Senator wants courts to recognize vulnerability of Indigenous females
- Fraser Needham | March 07, 2016
Lillian Dyck wants to ensure the high vulnerability of Indigenous women and girls to violence is specifically recognized by Canada’s Criminal Code.
The Saskatoon senator has put forward Bill S-215, which seeks to amend the criminal code so that the court system will be required to take into account Indigenous female identity during sentencing in convictions of murder, assault and sexual assault.
The goal of the legislation is to send a strong signal to Canadian society as a whole that violent crimes committed against Indigenous women and girls are considered as serious as those committed against non-Indigenous females.
It is also hoped the legislation will serve as a deterrent to any potential perpetrators who believe violent crimes against Indigenous females will be prosecuted less severely.
“If a person is found guilty, then the judge has to take the female Aboriginal person’s identity into account to ensure that the sentence is appropriate and that it’s not minimized,” Senator Dyck says. “Or, it may even be a little bit longer because Aboriginal females are more vulnerable to being victims of assault or murder.”
Dyck says the idea for the legislation came to her some months ago when she started noticing bills being passed that recognize the vulnerabilities to violence under the criminal code of specific professions or groups but no such legislation existed for Indigenous women.
“I noticed last summer when I was looking through the bills we had passed there was one on protecting public transit operators, like taxi drivers.
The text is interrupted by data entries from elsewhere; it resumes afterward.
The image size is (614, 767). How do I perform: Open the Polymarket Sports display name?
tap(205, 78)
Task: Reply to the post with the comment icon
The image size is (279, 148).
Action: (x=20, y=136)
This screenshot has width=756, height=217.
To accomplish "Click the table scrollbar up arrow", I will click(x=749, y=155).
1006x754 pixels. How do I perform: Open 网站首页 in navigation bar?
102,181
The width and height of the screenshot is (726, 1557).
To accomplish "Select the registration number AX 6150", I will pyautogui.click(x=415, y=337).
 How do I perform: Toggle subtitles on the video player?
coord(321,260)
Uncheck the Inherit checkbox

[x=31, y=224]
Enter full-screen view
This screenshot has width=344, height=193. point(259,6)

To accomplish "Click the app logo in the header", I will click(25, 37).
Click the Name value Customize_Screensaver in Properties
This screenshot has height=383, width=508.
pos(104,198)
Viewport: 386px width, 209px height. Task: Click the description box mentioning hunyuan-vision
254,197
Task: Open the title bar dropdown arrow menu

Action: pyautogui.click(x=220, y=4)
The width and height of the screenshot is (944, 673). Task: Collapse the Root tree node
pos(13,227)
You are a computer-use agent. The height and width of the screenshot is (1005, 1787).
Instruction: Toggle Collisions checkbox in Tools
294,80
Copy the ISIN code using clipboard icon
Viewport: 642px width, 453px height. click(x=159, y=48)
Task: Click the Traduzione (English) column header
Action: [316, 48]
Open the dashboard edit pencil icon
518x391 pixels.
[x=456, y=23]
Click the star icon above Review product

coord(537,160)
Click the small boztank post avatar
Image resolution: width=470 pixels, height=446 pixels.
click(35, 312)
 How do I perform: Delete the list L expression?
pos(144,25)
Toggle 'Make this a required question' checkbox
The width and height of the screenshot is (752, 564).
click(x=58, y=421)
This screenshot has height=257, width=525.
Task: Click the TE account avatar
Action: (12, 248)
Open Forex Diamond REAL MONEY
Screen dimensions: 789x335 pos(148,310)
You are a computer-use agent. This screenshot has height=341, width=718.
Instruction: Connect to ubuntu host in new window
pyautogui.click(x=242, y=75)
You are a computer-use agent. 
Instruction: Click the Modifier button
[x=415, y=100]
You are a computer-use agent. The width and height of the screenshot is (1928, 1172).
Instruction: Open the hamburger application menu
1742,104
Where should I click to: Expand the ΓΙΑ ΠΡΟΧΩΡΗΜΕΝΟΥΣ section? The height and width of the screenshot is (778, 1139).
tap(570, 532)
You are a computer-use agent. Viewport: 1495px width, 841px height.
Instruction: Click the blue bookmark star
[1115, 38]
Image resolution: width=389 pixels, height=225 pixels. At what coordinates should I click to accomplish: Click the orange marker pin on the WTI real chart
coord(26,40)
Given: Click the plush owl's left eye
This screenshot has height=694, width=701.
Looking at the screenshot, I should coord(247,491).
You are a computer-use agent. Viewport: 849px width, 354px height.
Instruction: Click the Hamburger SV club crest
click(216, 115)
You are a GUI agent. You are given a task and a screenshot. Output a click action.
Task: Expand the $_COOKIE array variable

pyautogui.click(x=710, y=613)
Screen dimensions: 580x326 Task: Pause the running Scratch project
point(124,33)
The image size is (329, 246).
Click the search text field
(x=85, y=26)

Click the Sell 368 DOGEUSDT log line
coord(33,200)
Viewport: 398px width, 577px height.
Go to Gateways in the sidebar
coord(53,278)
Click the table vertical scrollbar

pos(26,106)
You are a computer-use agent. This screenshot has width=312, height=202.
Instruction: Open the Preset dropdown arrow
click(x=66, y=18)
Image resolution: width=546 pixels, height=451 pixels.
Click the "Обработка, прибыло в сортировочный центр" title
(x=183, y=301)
When I reviewed it, I realized the situation was very comparable (to violence against Indigenous women). So I thought, if we can amend the criminal code to protect taxi drivers and police dogs, then why can’t we do the same thing for Aboriginal women?”
Dyck adds perhaps the strongest part of the bill is that it should serve as a heavy deterrent to potential perpetrators of violence.
“It’s more than just the sentencing. It also sends a very strong signal, if it’s followed up with appropriate public education, to the public that this has to stop and it’s what they call in sentencing the denouncement. So that if the seed is planted in people’s minds that this has to stop, they’re not going to get away with it and they might even get a heavier sentence, that will in effect deter people from targeting Aboriginal women and girls.”
Bill S-215 passed second reading in the Senate at the end of January.
In order to become legislation, it will have pass a third reading in the upper chamber before passing another three readings in the House of Commons.
A 2014 RCMP report estimates Indigenous women and girls are three times more likely to go missing and four times more likely to be murdered as their non-Indigenous counterparts.
In addition, Indigenous women are three times more likely to be sexually assaulted.
Earlier in the year, the federal Liberal government launched a national inquiry into missing and murdered Indigenous women.